Saturday, March 28, 2009

Militants destroy 12 NATO trucks in Pakistan

PESHAWAR, Pakistan — Taliban militants in Pakistan on Saturday destroyed 12 parked trucks laden with supplies for NATO forces in neighbouring Afghanistan during a heavy battle with police, an official said.
Fighters armed with rockets and petrol bombs besieged the Farhad terminal on the edge of the northwest city Peshawar, police said, the latest in a series of strikes targeting goods bound for foreign forces across the border.
"There were no casualties in the attack, but the fire gutted 12 trucks loaded with NATO supplies," local police station chief Fazal Wahid told AFP.
"We had to call reinforcements from other police stations as Taliban outnumbered the local force and were heavily armed," Wahid said.
The bulk of supplies and equipment required by NATO and US-led forces battling a Taliban insurgency in Afghanistan are shipped through Pakistan, and the fabled Khyber pass through the northwest is the principal land route.
The attack came one day after a suicide bomber blew himself up at a packed mosque during prayers in Jamrud, near Peshawar, leaving around 50 dead and scores wounded in one of the bloodiest recent attacks in the nation.
US President Barack Obama put Pakistan at the centre of the fight against Al-Qaeda on Friday.
Obama said Al-Qaeda and extremist allies were "a cancer that risks killing Pakistan from within" and warned Pakistan must "demonstrate its commitment" to eliminating extremists on its soil.
In Pakistan's lawless tribal areas, security forces launched a search operation against Taliban militants in Mohmand district and pounded militant positions at several places, a security official told AFP.
Local administration official Syed Ahmed Jan said a night curfew was imposed in Mohmand before the launch of the ground operation, in which no casualties have yet been reported.

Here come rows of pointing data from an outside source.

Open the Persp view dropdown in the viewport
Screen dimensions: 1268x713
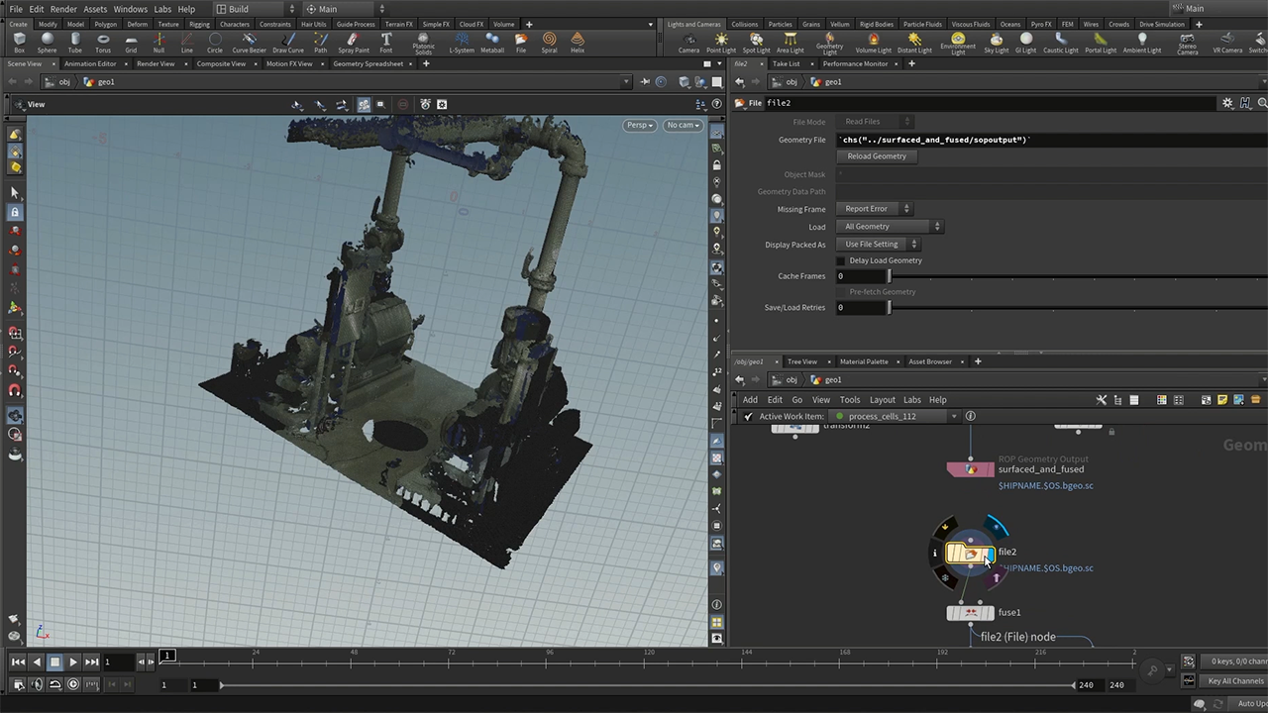point(639,125)
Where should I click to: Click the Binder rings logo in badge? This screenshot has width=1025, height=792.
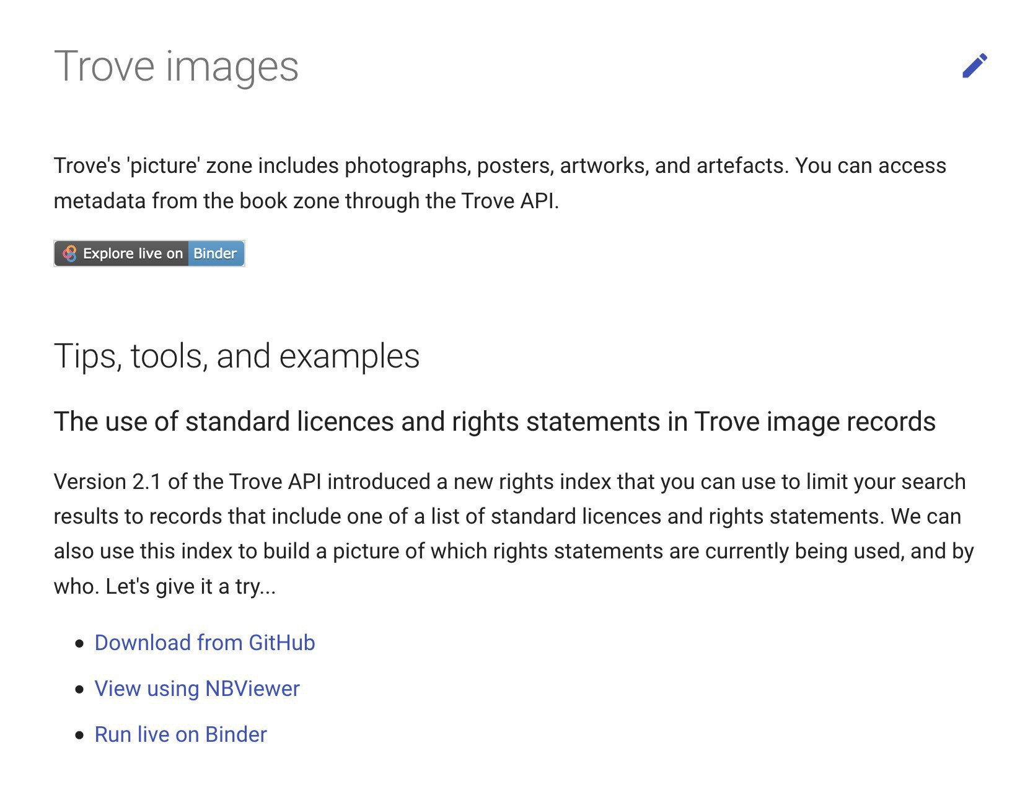pos(69,253)
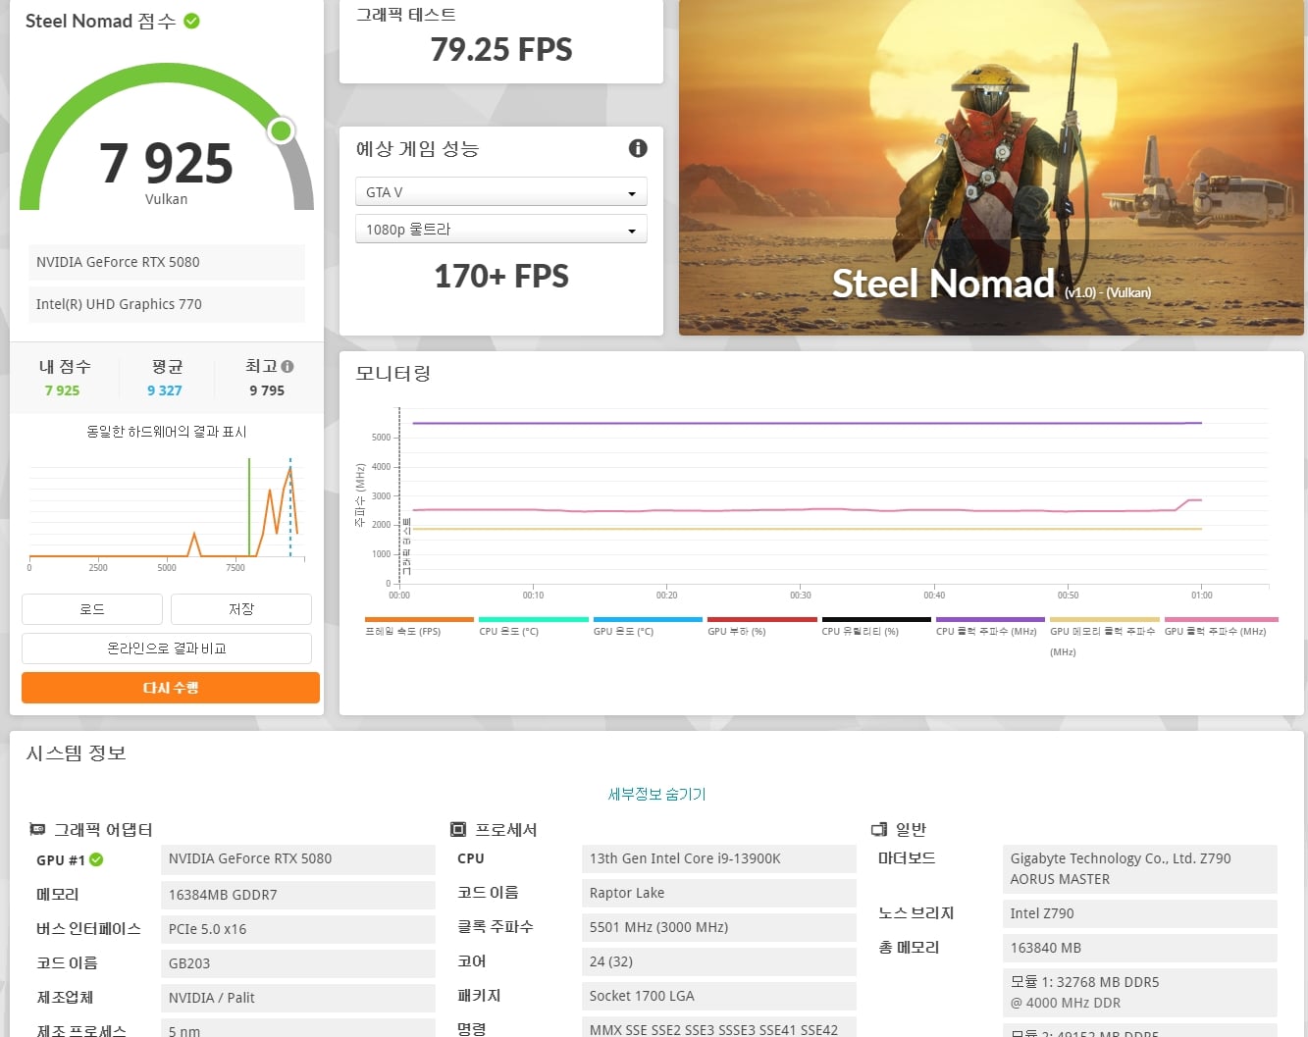Click the 저장 button

[241, 609]
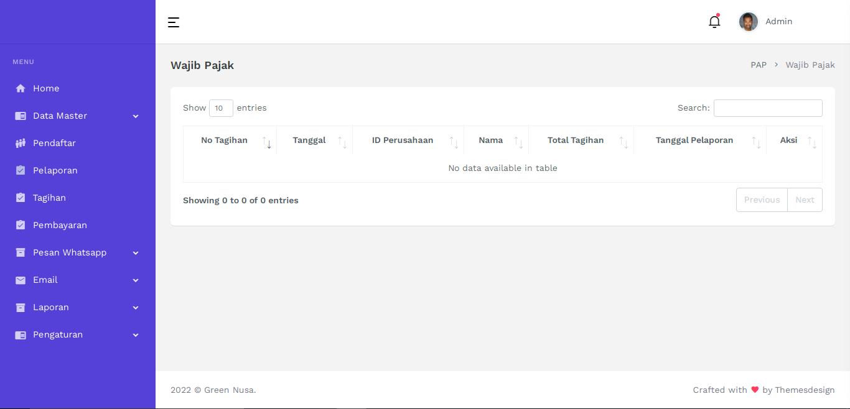
Task: Expand the Pengaturan menu chevron
Action: 136,335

US officials say northwest Pakistan has degenerated into a safe haven for Al-Qaeda and Taliban militants who fled the 2001 US-led invasion of Afghanistan and have regrouped to launch attacks on foreign troops across the border.
Extremists opposed to the Pakistani government's decision to side with the United States in its "war on terror" have carried out a series of bombings and other attacks that have killed nearly 1,700 people in less than two years.